The meaning of the term “encapsulation” is vague and differs from source to source. It is generally accepted that encapsulation is one of the fundamental principles of OOP, although some scientific articles completely omit encapsulation from the list. For example, John Mitchell in the book “Concepts in Programming Languages”, when listing the main concepts in OOP, mentions only abstraction - a term that is considered to be close to encapsulation in meaning, but nevertheless more extensive and high-level. On the other hand, Robert Martin, in his book Pure Architecture, explicitly states that encapsulation, inheritance, and polymorphism are considered the foundation of OOP.

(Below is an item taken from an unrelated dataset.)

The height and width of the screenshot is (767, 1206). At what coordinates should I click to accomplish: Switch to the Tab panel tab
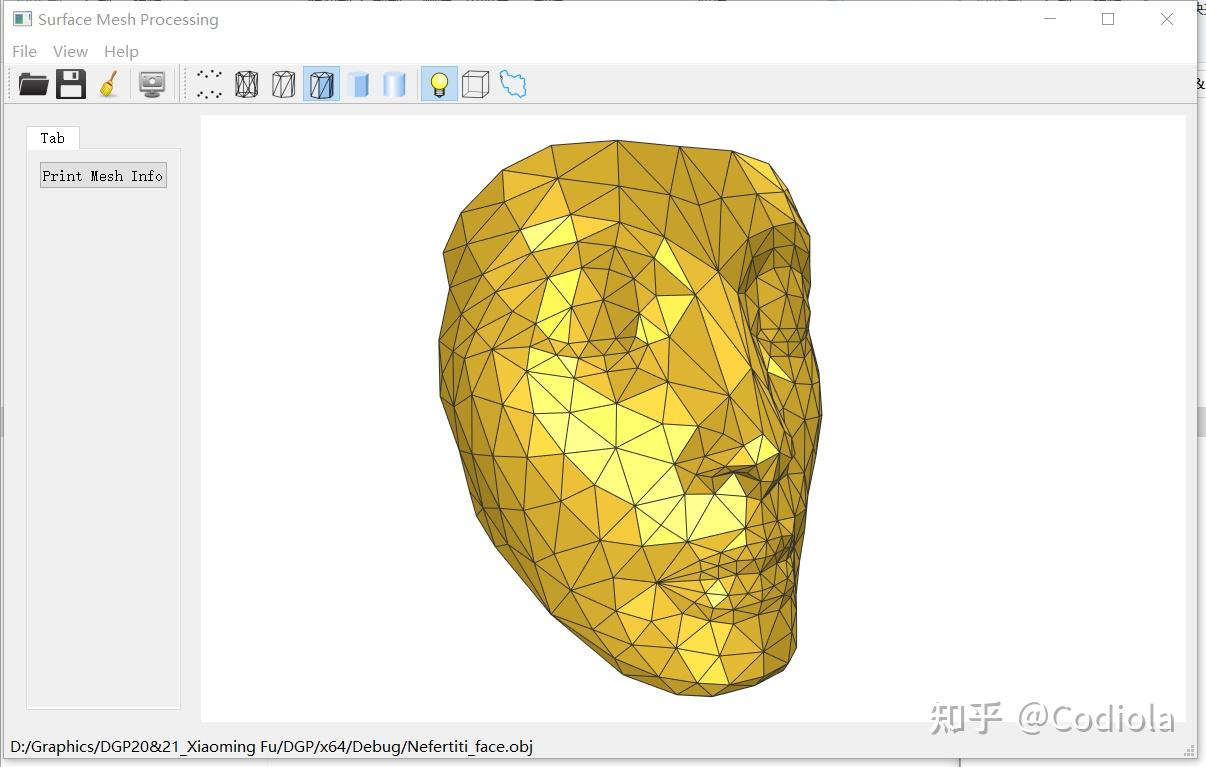click(x=52, y=138)
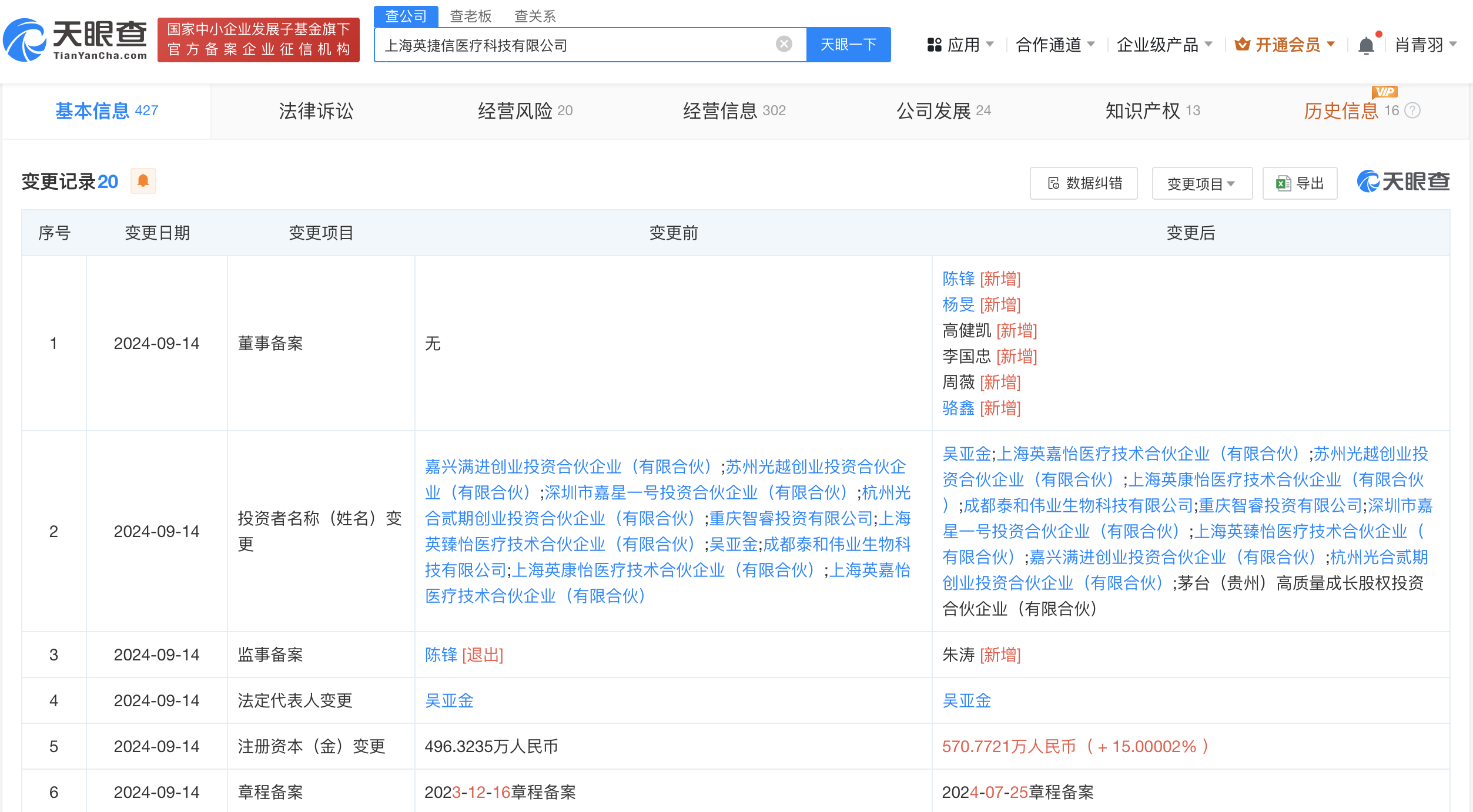This screenshot has height=812, width=1473.
Task: Toggle change-record alert bell icon
Action: coord(143,181)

The variety of definitions given to the term “encapsulation” is difficult to bring to a common denominator. In general, two approaches to the meaning of this term can be distinguished. Encapsulation can be considered as:


  • communication of data with methods that control this data;
  • A set of tools to control access to data or methods that manage this data.

Encapsulation as a connection


This kind of interpretation of the term “encapsulation” is very easy to explain. In this case, any class in which there is at least one variable and one method that controls it clearly demonstrates this principle.


#!/usr/bin/python3
class Phone:
    number = "111-11-11"
    def print_number(self):
        print( "Phone number is: ", self.number )
my_phone = Phone()
my_phone.print_number()
input( "Press Enter to exit" )

The Phone class combines the data in the variable number with the print_number () method


You can create a class that consists only of methods (and does not contain variables), which may be convenient in some programming languages. It is also possible to create a class containing only data, without methods, which, in many cases, should be avoided. Both practices should be applied when necessary, and their relationship to “unifying” encapsulation is debatable.


Encapsulation as Access Control


Explaining the concept of restricting access to data or methods requires much more detail. First of all, in this context, the term “access” should be understood as the ability to see and / or modify the internal contents of a class. There are several access levels provided by most OOP languages. Summarizing, we can say that the data of the object can be:


  • public ( public) - data is accessible to everyone;
  • private ( private) - data is available only to the object / class to which it belongs.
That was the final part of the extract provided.